■ **PROBLEM REQUIREMENTS**
Beginning with the line that holds "Click the fx" in the data below, give again every line through the one that holds "Close the test.java", exactly as written.

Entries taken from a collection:
= = =
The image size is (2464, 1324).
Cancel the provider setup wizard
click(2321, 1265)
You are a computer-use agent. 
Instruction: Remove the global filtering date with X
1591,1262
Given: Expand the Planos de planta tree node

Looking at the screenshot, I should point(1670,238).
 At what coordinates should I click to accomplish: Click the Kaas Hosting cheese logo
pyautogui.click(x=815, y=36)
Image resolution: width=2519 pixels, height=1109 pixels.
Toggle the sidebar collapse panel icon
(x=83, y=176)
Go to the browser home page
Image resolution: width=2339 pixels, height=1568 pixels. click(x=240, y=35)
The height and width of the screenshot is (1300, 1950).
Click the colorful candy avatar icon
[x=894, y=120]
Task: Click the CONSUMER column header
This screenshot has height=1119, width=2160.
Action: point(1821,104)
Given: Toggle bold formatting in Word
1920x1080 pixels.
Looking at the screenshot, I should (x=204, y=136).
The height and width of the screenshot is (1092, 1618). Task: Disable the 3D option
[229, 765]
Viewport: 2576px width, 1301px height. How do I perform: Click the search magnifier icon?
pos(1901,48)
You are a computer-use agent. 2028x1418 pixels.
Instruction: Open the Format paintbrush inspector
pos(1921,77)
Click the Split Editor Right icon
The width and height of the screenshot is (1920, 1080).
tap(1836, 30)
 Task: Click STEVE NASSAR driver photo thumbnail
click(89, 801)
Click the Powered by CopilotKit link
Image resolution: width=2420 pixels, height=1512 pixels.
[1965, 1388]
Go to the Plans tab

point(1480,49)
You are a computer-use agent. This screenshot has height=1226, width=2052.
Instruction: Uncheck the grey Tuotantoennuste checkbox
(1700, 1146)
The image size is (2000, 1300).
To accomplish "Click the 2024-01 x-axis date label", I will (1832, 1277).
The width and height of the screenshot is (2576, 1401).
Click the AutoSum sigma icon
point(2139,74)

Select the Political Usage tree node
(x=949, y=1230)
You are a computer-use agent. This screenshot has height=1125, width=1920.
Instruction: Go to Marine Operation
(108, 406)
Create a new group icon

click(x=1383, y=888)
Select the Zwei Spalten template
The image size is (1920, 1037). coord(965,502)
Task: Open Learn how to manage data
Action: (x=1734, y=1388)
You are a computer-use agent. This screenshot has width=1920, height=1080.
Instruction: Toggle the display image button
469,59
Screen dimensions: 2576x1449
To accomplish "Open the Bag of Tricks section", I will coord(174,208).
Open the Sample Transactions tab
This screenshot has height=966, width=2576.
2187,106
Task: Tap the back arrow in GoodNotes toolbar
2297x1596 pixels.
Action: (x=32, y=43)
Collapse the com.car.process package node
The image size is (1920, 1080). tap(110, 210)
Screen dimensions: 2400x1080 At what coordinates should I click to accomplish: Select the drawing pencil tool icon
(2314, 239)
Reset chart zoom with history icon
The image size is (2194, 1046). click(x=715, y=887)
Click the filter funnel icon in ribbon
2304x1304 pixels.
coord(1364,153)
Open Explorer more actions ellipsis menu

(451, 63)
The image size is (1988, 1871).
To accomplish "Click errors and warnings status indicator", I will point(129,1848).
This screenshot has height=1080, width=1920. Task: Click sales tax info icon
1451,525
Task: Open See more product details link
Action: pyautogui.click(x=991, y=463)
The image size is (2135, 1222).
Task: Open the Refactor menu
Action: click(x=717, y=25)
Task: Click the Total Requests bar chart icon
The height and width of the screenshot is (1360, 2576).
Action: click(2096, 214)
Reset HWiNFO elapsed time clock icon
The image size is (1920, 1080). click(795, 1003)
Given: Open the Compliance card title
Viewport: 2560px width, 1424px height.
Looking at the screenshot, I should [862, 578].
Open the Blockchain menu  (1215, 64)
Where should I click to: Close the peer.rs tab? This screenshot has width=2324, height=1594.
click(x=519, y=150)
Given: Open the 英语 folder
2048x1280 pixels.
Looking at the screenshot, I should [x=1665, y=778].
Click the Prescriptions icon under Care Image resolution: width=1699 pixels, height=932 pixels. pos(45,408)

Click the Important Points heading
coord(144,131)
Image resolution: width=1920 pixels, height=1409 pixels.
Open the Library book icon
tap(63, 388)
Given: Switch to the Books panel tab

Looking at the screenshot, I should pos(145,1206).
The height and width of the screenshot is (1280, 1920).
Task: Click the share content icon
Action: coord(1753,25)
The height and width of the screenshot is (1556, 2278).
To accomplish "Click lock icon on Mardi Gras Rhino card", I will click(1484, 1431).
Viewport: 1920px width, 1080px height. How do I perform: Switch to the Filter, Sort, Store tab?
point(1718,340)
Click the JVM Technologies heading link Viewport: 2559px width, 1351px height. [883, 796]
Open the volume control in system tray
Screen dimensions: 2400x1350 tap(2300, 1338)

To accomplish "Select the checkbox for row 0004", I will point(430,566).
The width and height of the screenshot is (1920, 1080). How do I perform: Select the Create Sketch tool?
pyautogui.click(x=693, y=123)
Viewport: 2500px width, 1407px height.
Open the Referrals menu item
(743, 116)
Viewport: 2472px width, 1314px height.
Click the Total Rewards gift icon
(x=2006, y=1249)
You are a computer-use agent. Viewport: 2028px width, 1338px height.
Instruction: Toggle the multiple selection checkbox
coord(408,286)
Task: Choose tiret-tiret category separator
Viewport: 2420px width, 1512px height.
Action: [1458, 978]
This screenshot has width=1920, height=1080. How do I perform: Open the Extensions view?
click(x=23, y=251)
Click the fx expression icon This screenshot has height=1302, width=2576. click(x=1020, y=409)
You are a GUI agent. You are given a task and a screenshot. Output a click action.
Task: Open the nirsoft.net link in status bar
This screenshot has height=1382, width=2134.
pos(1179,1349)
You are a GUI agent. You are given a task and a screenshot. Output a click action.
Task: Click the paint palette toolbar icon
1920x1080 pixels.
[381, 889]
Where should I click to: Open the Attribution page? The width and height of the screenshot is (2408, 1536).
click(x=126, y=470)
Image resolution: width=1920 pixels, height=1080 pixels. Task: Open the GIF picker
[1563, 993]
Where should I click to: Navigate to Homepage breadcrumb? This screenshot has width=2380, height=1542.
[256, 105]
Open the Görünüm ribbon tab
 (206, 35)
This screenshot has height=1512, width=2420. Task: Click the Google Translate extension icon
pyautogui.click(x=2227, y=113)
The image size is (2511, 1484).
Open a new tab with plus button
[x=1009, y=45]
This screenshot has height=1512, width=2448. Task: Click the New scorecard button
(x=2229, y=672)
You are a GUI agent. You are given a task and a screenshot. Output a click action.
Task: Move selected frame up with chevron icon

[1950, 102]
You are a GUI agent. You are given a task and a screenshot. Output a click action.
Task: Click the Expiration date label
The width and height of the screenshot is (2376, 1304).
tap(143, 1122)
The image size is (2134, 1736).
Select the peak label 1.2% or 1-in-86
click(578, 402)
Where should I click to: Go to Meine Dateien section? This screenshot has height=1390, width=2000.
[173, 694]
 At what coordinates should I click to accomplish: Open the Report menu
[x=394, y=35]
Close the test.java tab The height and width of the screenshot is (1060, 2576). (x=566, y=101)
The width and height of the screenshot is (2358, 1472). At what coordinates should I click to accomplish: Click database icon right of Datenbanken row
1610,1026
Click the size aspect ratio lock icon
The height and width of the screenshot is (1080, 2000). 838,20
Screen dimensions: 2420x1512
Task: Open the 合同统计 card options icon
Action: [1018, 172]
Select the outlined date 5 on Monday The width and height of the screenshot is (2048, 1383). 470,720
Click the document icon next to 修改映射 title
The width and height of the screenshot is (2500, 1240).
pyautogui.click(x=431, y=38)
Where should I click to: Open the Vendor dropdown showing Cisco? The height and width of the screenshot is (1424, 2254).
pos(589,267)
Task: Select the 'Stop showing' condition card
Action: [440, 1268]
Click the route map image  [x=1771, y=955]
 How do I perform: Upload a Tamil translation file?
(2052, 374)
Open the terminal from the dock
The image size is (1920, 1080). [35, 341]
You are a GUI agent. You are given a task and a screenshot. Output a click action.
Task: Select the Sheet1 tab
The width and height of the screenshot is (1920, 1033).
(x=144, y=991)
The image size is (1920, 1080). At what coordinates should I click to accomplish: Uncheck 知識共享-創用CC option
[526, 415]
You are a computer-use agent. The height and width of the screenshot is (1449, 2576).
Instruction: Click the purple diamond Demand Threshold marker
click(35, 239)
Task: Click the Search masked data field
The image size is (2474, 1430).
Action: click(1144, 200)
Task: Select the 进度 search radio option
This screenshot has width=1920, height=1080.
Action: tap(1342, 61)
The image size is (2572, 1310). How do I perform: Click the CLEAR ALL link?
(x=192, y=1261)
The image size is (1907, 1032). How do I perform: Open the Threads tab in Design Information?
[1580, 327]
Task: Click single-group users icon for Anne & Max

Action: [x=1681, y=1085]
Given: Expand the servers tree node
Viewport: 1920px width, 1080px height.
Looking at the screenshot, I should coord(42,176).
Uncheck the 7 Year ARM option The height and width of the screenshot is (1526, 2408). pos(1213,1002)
= = =
■ **WRITTEN SOLUTION**
Click the fx expression icon This screenshot has height=1302, width=2576. click(x=1020, y=409)
You are a GUI agent. You are given a task and a screenshot. Output a click action.
Task: Open the nirsoft.net link in status bar
This screenshot has height=1382, width=2134.
pos(1179,1349)
You are a GUI agent. You are given a task and a screenshot. Output a click action.
Task: Click the paint palette toolbar icon
1920x1080 pixels.
[381, 889]
Where should I click to: Open the Attribution page? The width and height of the screenshot is (2408, 1536).
click(x=126, y=470)
Image resolution: width=1920 pixels, height=1080 pixels. Task: Open the GIF picker
[1563, 993]
Where should I click to: Navigate to Homepage breadcrumb? This screenshot has width=2380, height=1542.
[256, 105]
Open the Görünüm ribbon tab
 (206, 35)
This screenshot has height=1512, width=2420. Task: Click the Google Translate extension icon
pyautogui.click(x=2227, y=113)
The image size is (2511, 1484).
Open a new tab with plus button
[x=1009, y=45]
This screenshot has height=1512, width=2448. Task: Click the New scorecard button
(x=2229, y=672)
You are a GUI agent. You are given a task and a screenshot. Output a click action.
Task: Move selected frame up with chevron icon

[1950, 102]
You are a GUI agent. You are given a task and a screenshot. Output a click action.
Task: Click the Expiration date label
The width and height of the screenshot is (2376, 1304).
tap(143, 1122)
The image size is (2134, 1736).
Select the peak label 1.2% or 1-in-86
click(578, 402)
Where should I click to: Go to Meine Dateien section? This screenshot has height=1390, width=2000.
[173, 694]
 At what coordinates should I click to accomplish: Open the Report menu
[x=394, y=35]
Close the test.java tab The height and width of the screenshot is (1060, 2576). (x=566, y=101)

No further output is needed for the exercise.